Top of Dataset content

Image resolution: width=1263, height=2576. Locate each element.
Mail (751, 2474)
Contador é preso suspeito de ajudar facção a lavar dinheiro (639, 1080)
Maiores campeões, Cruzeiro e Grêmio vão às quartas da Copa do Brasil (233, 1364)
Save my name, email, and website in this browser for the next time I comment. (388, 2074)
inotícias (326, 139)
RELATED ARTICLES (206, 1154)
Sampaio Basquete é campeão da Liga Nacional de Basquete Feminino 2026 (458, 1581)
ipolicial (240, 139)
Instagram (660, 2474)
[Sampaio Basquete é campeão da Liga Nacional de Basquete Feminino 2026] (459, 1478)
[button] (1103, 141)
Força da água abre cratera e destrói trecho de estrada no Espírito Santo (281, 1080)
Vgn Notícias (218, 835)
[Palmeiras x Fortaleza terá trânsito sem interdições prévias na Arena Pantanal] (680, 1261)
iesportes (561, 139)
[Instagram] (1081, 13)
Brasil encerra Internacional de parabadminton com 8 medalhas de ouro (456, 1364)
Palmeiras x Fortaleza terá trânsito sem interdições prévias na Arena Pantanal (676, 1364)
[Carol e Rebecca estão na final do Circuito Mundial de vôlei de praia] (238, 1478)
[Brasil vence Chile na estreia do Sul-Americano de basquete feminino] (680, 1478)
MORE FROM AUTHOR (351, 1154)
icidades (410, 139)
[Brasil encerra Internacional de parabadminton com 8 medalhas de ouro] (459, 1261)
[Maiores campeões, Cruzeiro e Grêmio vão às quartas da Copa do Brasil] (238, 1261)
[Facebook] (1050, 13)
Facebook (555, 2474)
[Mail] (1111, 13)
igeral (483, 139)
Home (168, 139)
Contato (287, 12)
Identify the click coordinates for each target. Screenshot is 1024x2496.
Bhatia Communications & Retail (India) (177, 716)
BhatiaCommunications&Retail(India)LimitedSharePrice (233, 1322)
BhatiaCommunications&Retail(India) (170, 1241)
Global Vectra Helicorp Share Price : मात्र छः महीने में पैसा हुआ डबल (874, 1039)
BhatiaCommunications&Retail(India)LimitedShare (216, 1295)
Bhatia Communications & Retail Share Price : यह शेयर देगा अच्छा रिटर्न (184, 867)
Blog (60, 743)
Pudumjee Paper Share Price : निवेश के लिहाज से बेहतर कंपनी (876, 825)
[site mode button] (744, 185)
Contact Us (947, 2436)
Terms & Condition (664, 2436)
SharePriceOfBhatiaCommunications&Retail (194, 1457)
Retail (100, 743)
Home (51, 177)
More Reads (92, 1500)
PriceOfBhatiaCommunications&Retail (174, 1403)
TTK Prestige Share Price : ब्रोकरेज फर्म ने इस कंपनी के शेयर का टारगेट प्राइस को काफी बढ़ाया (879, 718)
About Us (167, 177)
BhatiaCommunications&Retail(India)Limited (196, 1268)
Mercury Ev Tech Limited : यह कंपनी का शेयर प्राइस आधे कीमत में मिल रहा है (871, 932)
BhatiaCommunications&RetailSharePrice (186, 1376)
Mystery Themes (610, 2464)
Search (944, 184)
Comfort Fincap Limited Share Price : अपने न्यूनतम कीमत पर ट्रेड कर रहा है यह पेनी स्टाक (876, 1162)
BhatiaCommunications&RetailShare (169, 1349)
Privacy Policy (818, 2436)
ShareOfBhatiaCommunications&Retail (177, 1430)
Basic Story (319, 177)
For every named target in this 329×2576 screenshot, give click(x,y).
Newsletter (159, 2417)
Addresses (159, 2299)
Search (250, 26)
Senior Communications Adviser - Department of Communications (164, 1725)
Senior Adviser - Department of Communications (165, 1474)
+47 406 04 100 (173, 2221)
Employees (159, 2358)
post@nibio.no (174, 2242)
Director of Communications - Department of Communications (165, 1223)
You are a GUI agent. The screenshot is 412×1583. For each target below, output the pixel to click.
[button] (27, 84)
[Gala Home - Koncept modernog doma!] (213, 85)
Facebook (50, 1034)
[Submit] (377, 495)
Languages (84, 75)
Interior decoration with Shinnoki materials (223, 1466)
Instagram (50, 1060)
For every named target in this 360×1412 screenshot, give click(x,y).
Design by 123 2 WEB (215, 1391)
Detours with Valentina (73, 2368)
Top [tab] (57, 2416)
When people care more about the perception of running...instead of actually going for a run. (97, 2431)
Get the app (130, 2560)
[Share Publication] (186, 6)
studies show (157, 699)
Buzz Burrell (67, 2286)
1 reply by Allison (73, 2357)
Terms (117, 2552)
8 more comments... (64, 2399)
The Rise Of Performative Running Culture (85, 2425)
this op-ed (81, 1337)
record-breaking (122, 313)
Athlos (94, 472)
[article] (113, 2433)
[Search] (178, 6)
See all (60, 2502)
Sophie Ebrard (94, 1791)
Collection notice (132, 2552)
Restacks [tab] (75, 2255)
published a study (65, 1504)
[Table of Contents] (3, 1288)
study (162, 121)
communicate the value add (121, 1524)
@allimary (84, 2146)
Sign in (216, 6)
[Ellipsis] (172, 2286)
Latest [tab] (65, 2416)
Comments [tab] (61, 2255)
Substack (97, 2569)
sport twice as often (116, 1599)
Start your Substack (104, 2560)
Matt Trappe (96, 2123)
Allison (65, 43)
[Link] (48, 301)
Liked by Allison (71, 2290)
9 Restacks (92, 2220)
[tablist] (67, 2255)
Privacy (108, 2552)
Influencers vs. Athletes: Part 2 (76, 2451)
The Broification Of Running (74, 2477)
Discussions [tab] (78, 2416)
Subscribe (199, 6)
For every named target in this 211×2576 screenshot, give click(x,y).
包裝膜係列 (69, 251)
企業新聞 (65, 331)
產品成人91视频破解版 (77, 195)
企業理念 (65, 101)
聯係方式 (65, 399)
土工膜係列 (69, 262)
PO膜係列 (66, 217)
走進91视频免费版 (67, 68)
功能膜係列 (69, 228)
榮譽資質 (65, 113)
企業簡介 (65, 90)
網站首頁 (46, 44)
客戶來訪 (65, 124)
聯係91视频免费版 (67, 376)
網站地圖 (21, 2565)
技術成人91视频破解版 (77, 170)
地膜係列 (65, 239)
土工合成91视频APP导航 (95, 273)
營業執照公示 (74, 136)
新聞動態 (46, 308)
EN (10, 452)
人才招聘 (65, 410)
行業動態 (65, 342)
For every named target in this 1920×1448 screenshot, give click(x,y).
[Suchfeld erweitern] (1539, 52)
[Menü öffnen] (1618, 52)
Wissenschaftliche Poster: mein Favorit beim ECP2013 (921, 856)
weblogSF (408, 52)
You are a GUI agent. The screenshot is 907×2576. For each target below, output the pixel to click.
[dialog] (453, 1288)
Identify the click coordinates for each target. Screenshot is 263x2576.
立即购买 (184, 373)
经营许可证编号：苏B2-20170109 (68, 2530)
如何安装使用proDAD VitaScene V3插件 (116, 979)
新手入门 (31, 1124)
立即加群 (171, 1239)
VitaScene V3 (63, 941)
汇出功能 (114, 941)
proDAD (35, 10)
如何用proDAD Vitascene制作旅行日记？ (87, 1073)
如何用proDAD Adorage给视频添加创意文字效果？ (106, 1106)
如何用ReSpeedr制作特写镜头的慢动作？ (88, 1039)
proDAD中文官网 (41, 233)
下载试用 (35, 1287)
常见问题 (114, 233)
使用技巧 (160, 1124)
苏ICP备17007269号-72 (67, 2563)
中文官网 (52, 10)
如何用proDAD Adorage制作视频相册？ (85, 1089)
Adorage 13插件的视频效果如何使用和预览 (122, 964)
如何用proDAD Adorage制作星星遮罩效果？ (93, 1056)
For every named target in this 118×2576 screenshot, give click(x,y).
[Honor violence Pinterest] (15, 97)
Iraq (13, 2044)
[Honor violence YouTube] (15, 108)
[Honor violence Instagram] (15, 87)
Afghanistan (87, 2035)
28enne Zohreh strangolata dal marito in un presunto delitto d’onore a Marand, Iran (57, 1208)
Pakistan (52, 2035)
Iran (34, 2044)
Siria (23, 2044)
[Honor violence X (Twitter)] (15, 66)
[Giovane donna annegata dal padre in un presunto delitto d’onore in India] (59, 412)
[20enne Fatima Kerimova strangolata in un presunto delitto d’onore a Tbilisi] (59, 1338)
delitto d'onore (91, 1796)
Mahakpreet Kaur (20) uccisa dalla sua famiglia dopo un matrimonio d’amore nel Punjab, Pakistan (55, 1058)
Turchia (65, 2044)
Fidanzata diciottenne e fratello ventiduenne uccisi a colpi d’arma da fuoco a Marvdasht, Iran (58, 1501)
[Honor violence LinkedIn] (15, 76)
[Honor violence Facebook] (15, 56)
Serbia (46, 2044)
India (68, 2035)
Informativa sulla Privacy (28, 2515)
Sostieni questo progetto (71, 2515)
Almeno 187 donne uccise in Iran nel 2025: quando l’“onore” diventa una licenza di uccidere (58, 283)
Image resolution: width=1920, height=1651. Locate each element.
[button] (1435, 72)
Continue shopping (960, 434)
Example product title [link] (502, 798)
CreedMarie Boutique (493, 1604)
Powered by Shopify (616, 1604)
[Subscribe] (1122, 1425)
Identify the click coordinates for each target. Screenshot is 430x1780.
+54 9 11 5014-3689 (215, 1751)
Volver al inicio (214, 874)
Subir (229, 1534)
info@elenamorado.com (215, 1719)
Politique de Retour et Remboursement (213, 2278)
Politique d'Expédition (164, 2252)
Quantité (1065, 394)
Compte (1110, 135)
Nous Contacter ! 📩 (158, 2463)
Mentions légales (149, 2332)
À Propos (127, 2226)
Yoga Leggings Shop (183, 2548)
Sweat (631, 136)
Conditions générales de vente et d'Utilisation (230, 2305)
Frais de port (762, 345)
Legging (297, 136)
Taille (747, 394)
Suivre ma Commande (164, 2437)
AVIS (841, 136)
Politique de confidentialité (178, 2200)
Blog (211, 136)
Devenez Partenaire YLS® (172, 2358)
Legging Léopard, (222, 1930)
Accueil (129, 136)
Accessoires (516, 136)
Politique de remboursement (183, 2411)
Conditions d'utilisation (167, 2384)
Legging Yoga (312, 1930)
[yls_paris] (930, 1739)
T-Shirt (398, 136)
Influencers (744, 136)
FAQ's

Bottom of Dataset content

◆ Work instruction
Extract from the listing above the lines between the line containing "Subscribe (199, 6)" and the line containing "28enne Zohreh strangolata", keeping both of those lines. Output nothing else.

◆ Output of the task
Subscribe (199, 6)
For every named target in this 211×2576 screenshot, give click(x,y).
包裝膜係列 (69, 251)
企業新聞 (65, 331)
產品成人91视频破解版 (77, 195)
企業理念 (65, 101)
聯係方式 (65, 399)
土工膜係列 (69, 262)
PO膜係列 (66, 217)
走進91视频免费版 (67, 68)
功能膜係列 (69, 228)
榮譽資質 (65, 113)
企業簡介 (65, 90)
網站首頁 (46, 44)
客戶來訪 (65, 124)
聯係91视频免费版 (67, 376)
網站地圖 (21, 2565)
技術成人91视频破解版 (77, 170)
地膜係列 (65, 239)
土工合成91视频APP导航 (95, 273)
營業執照公示 (74, 136)
新聞動態 (46, 308)
EN (10, 452)
人才招聘 (65, 410)
行業動態 (65, 342)
For every named target in this 1920×1448 screenshot, give click(x,y).
[Suchfeld erweitern] (1539, 52)
[Menü öffnen] (1618, 52)
Wissenschaftliche Poster: mein Favorit beim ECP2013 (921, 856)
weblogSF (408, 52)
You are a GUI agent. The screenshot is 907×2576. For each target below, output the pixel to click.
[dialog] (453, 1288)
Identify the click coordinates for each target. Screenshot is 263x2576.
立即购买 (184, 373)
经营许可证编号：苏B2-20170109 (68, 2530)
如何安装使用proDAD VitaScene V3插件 (116, 979)
新手入门 (31, 1124)
立即加群 (171, 1239)
VitaScene V3 (63, 941)
汇出功能 (114, 941)
proDAD (35, 10)
如何用proDAD Vitascene制作旅行日记？ (87, 1073)
如何用proDAD Adorage给视频添加创意文字效果？ (106, 1106)
如何用ReSpeedr制作特写镜头的慢动作？ (88, 1039)
proDAD中文官网 (41, 233)
下载试用 (35, 1287)
常见问题 (114, 233)
使用技巧 (160, 1124)
苏ICP备17007269号-72 (67, 2563)
中文官网 (52, 10)
如何用proDAD Adorage制作视频相册？ (85, 1089)
Adorage 13插件的视频效果如何使用和预览 (122, 964)
如何用proDAD Adorage制作星星遮罩效果？ (93, 1056)
For every named target in this 118×2576 screenshot, give click(x,y).
[Honor violence Pinterest] (15, 97)
Iraq (13, 2044)
[Honor violence YouTube] (15, 108)
[Honor violence Instagram] (15, 87)
Afghanistan (87, 2035)
28enne Zohreh strangolata dal marito in un presunto delitto d’onore a Marand, Iran (57, 1208)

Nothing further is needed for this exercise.